At the Greyhound station the coffee filled Leo's mind with tiny, brilliant explosions.

Leo Cooper, at a different time and a different place, could make one hell of a cup of coffee.
That former Sabre had nothing on Leo Cooper.

When our hometown falls into a giant sinkhole,
When stars collide and this place goes spinning off into the great, wild unknown,
They'll still be talking about the day Leo Cooper stole that taxi from the 7-11.

Friday, February 23, 2007

I am a poet. This is a poem.

Leo always asks for a poem when I speak to him. And I think to myself, "I'm no poet, why ask me?" Well, I've changed.

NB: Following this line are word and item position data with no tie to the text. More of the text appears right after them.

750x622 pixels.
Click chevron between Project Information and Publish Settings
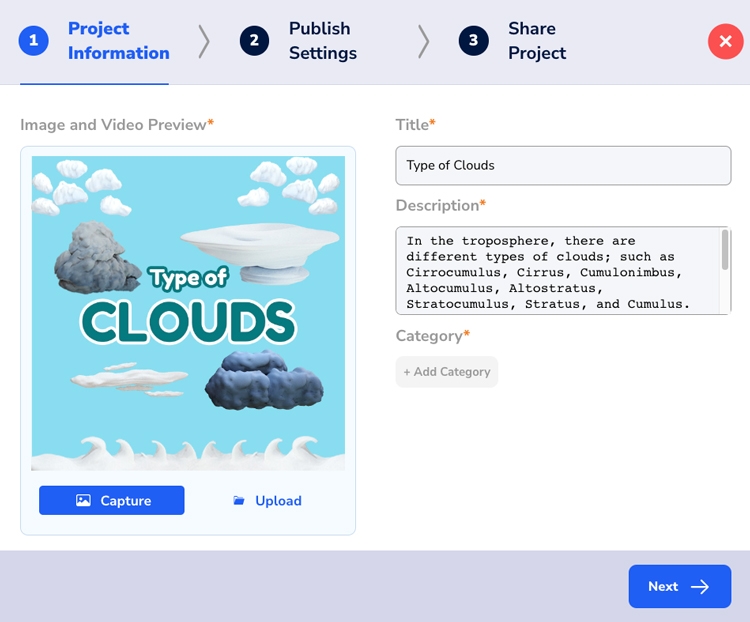tap(204, 41)
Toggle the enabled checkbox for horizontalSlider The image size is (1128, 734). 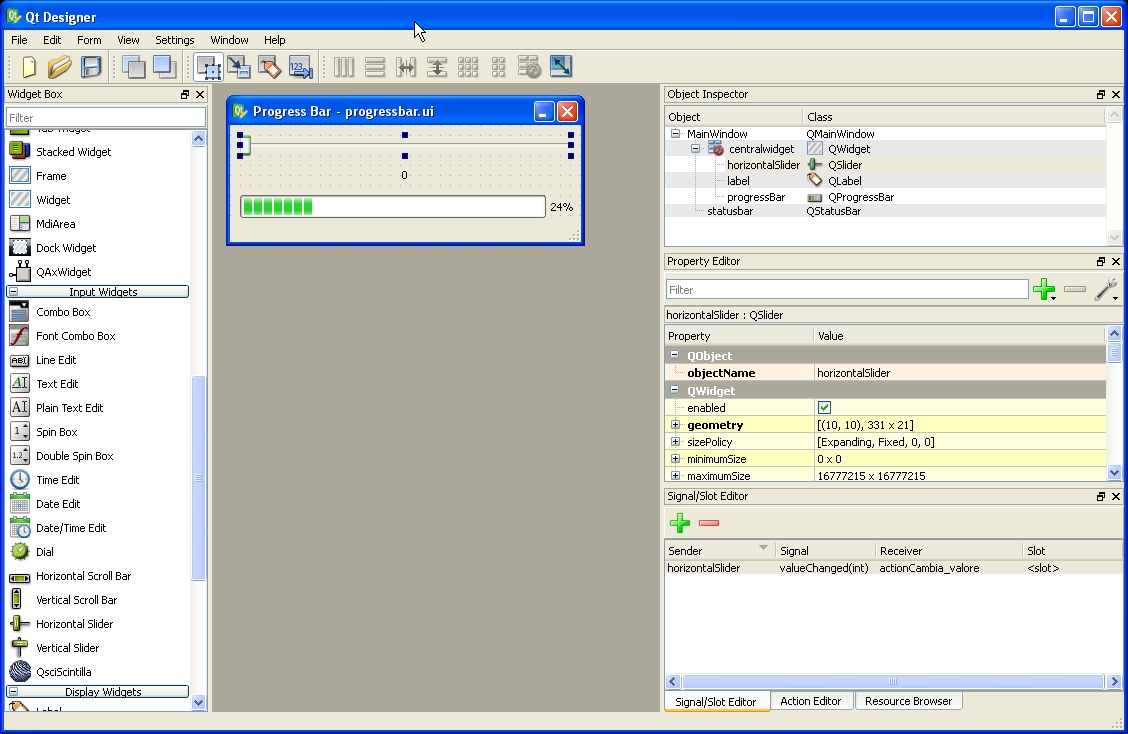[824, 407]
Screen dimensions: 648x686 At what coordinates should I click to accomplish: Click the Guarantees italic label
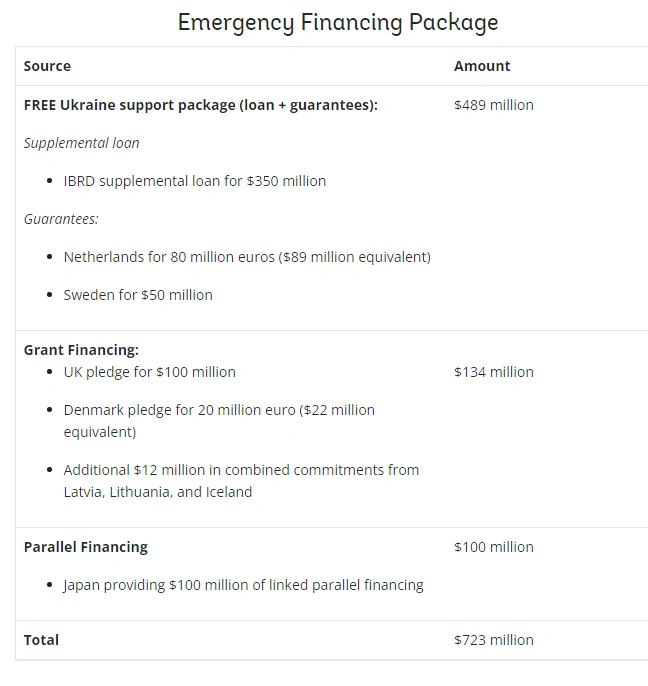pos(61,219)
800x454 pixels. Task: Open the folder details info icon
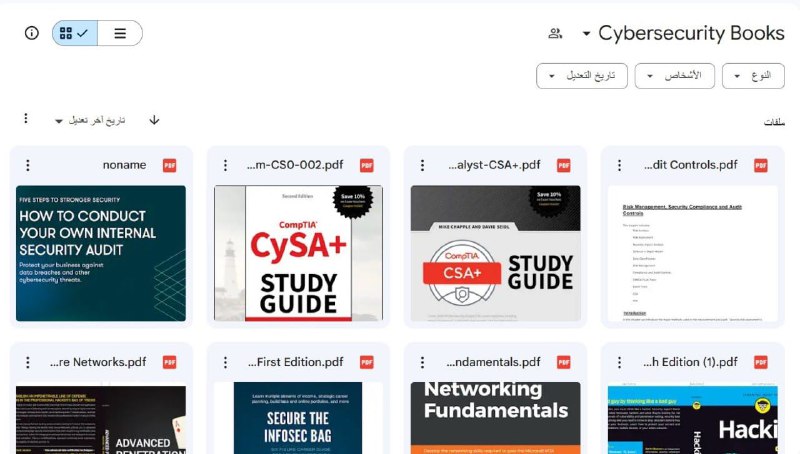[32, 33]
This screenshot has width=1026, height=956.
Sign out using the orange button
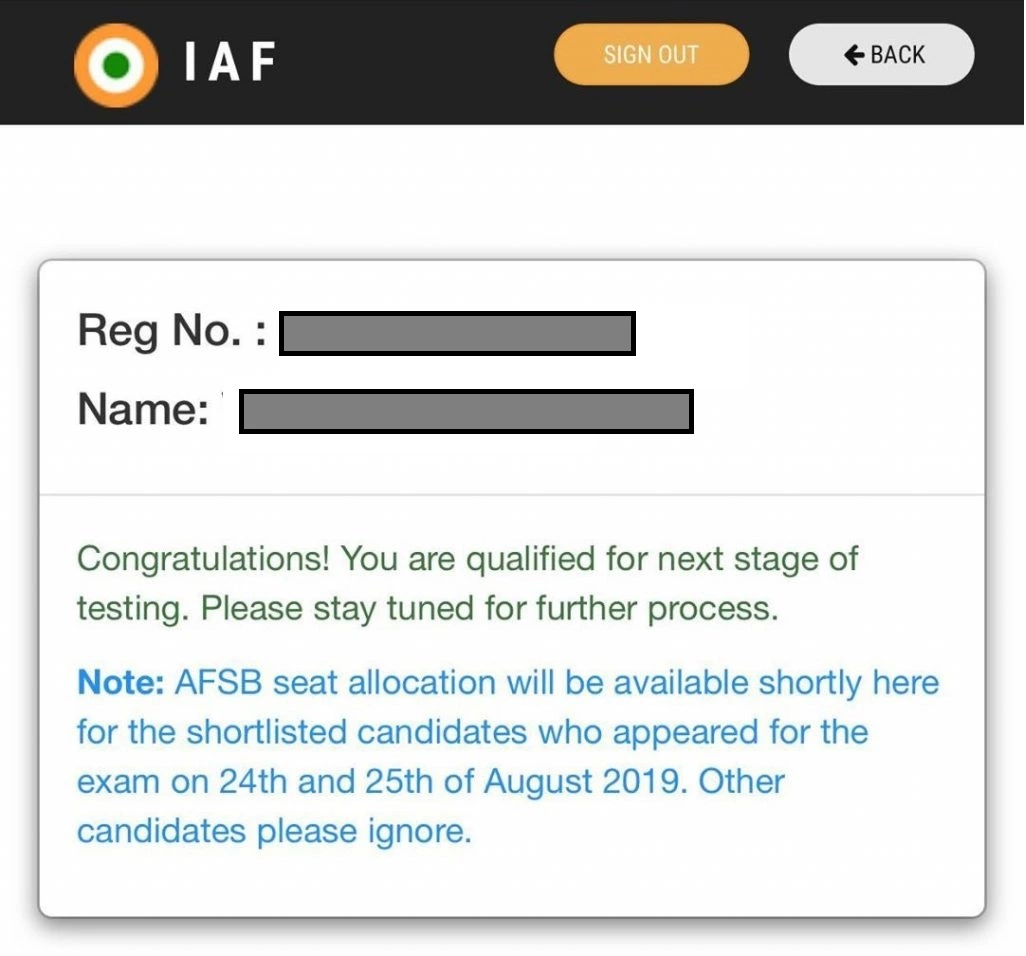point(651,54)

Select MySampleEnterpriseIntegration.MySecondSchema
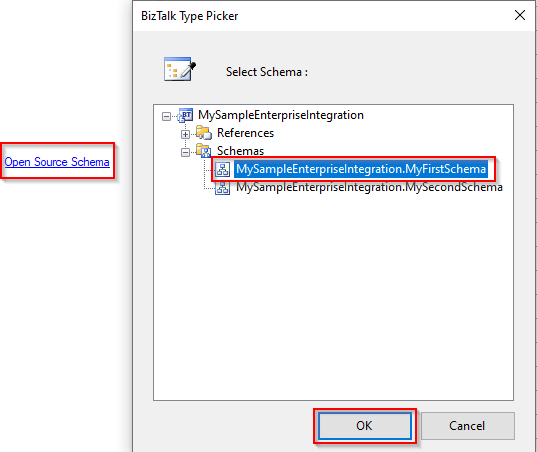click(369, 187)
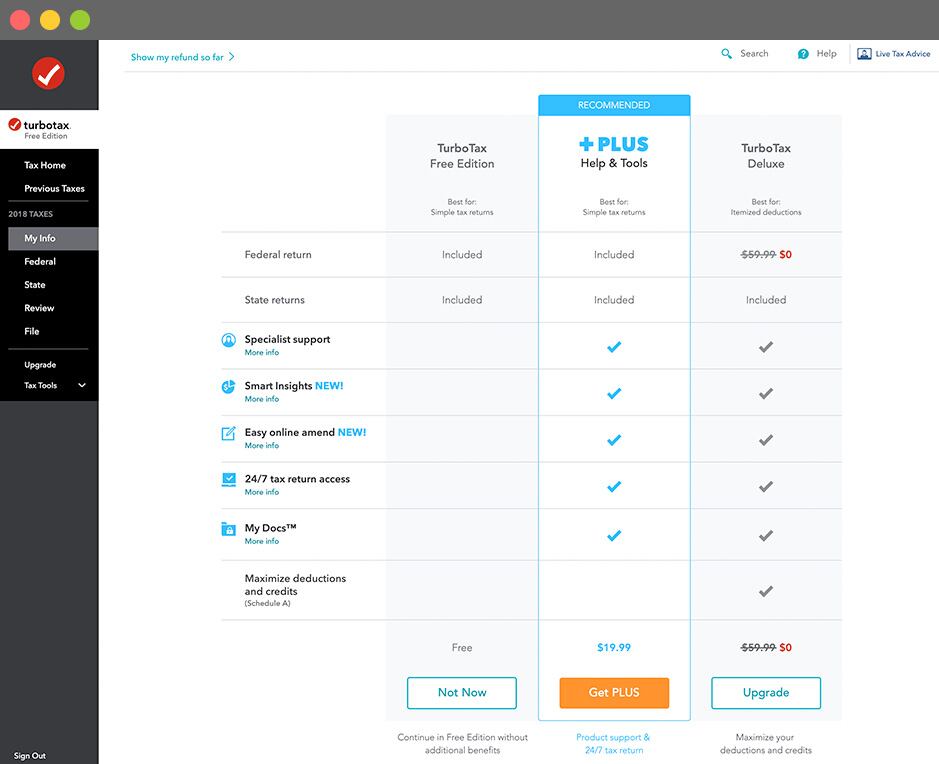Click the Easy online amend pencil icon
Image resolution: width=939 pixels, height=764 pixels.
pos(229,433)
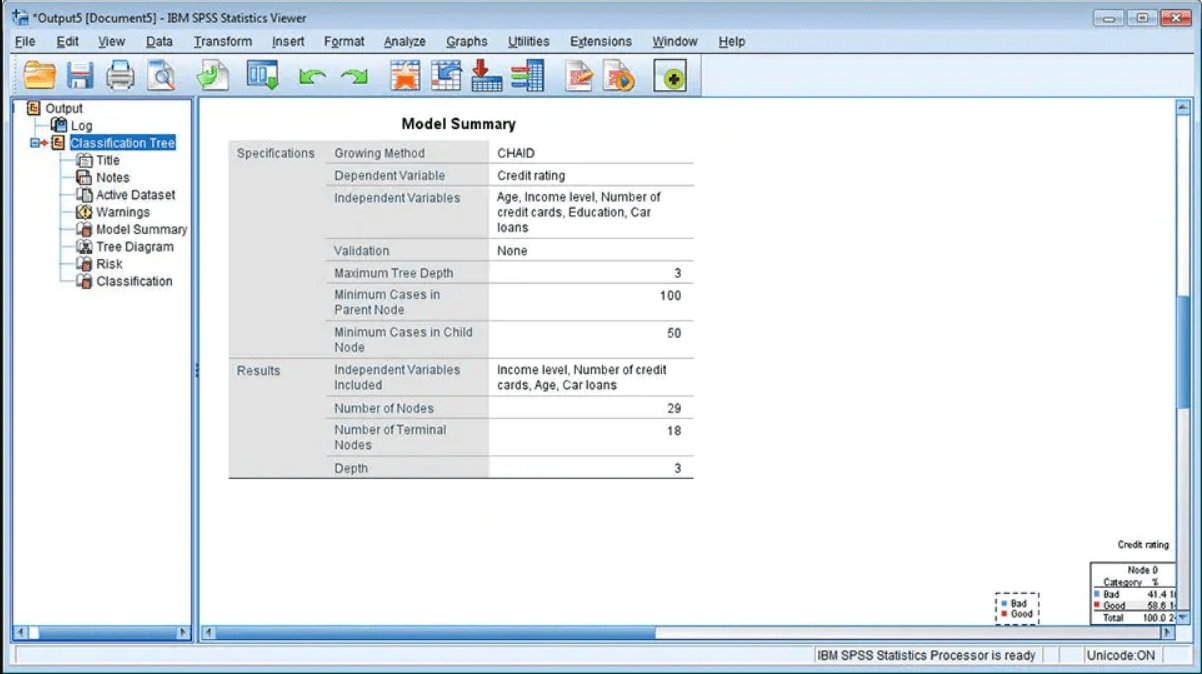Print the output viewer contents
1202x674 pixels.
(122, 75)
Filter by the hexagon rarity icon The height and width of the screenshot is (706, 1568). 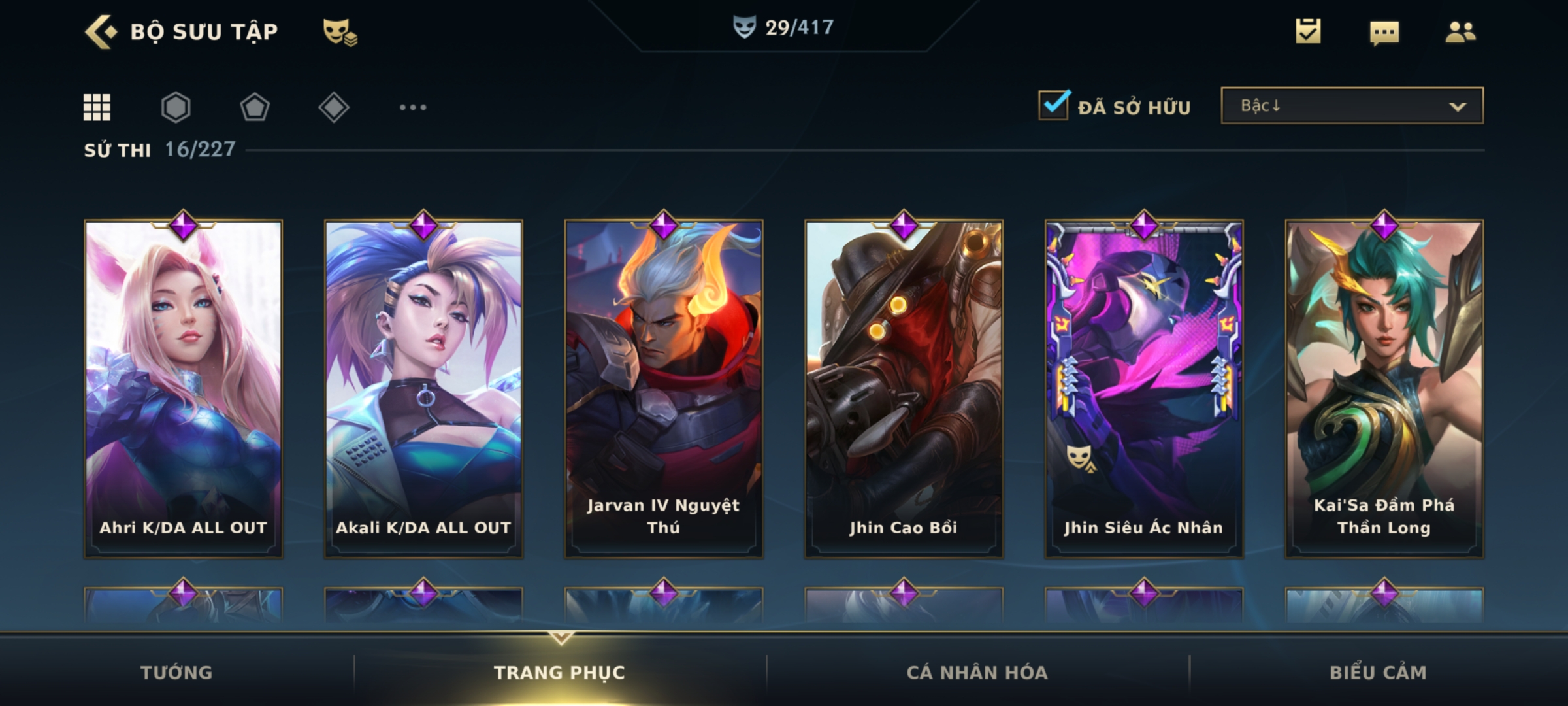176,107
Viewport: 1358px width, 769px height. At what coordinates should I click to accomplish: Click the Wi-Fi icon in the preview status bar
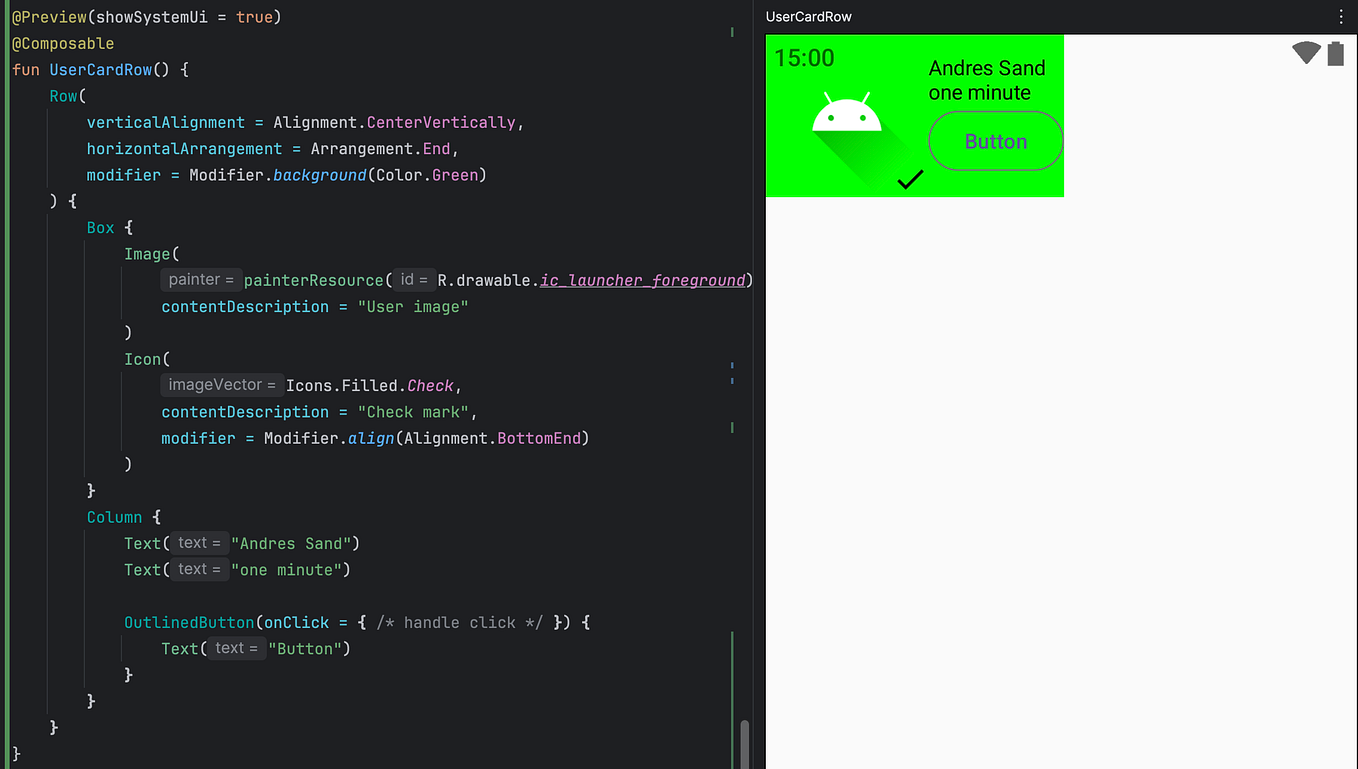tap(1305, 53)
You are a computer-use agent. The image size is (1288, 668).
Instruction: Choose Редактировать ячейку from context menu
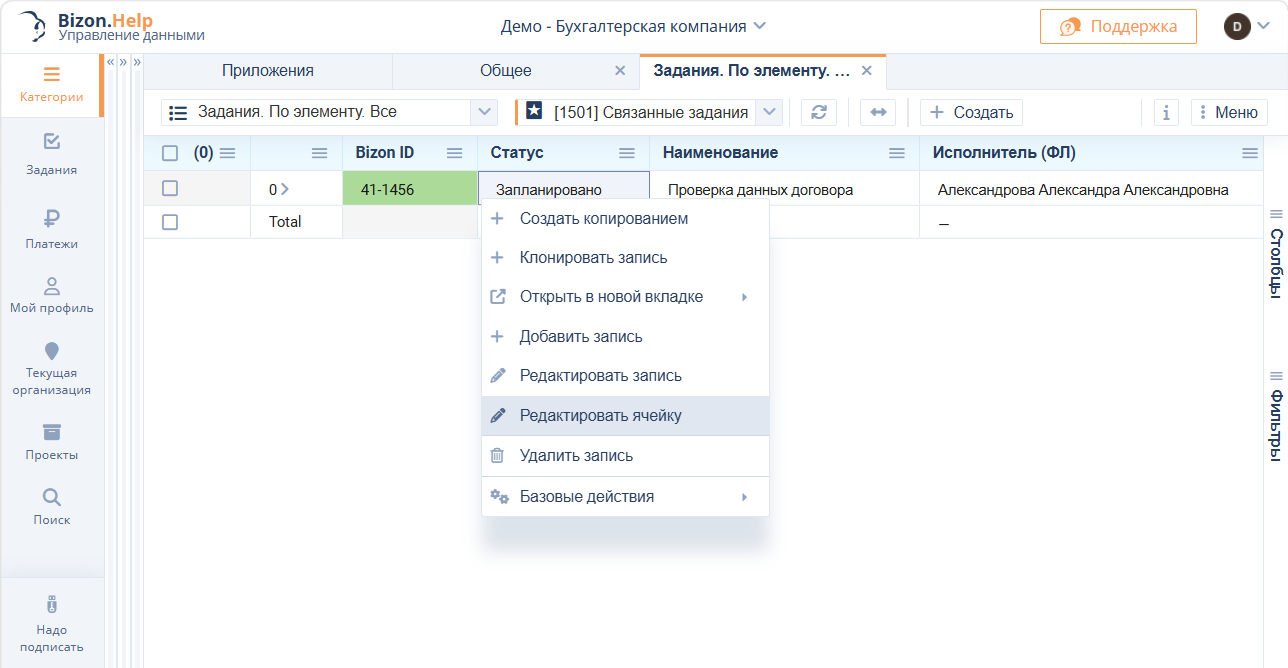[x=600, y=415]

I have decided that yes, I am indeed a poet. Why not? So here, dear reader, is a poem...


ME AND JOHN CAGE IN A DIVE BAR.

I met John Cage one night in a little bar by my work.
Some nights I stop in there for a drink before I go home.
I like the bartender, but some of the regulars can be pains in the ass.
John Cage was drinking a whiskey sour.

I had a ginger ale.

"Is this a song?" I asked John Cage.
He sort of sighed and ordered another drink.
"Sometimes," John Cage said to me, "I just like a quiet drink, okay?"

Okay.

"But you're dead, John Cage.
Don't tell me this isn't poetry!"
John Cage just sat there,
Staring into space.

Thursday, July 20, 2006

Corpse Money

1.

They've found six dead children about twenty blocks from my house.

I'm not waking up to this so I hit the snooze button and go back to sleep. Seven minutes later, some kind of personnel carrier is involved in a major accident that has one of the local bridges shut down. I assume bodies are strewn all over the roadway, so I hit the snooze button again and go back to sleep. I plan to stay in bed until the newscaster inside my bedside clock-radio delivers some happy news.

After another seven minutes some more rationing orders are proclaimed, but it's only butter and I could care less. Snooze.

A handful more seven minutes' roll by and I am eventually rewarded for my patience by a cute little human interest story about a boy and a dog and a rowboat. As I reach across my bedside table to turn on the electric kettle, I realise that this is going to be a bad day. I'm down to my corpse money and the rent is due.


2.

The corpse money is sixty dollars. I found it some months ago in the jacket pocket of the first casualty in my neighbourhood. The guy had been shot in the forehead and left to die in the front seat of his car. Some local kids found the guy and I was the first adult on the scene.

I was putting on airs of responsibility for the benefit of the kids, ostensibly looking through the corpse's belongings for identification or some other pertinent information, when I grabbed the thin wad of folded twenties. I instinctively pocketed the cash, although at the time I wasn't overly concerned about my financial state. I was hoping to find the dead man's gun.

As I said, this happened months ago. Things have quickly changed around here. Shortly after I came into possession of the corpse money the police all but stopped performing their civic duties. They still patrol the streets, but there's no way they'd respond to a call about one lousy dead guy in a car.


3.

Things have taken a drastic turn for the worse since I got the corpse money. There's the fighting of course, but I don't suppose sixty dollars could be to blame for all that. Even I'm not so paranoid as to lose all belief in coincidence.

The theoretical feces began to make contact with the proverbial axial-flow oscillator shortly after I returned to my room that fateful day.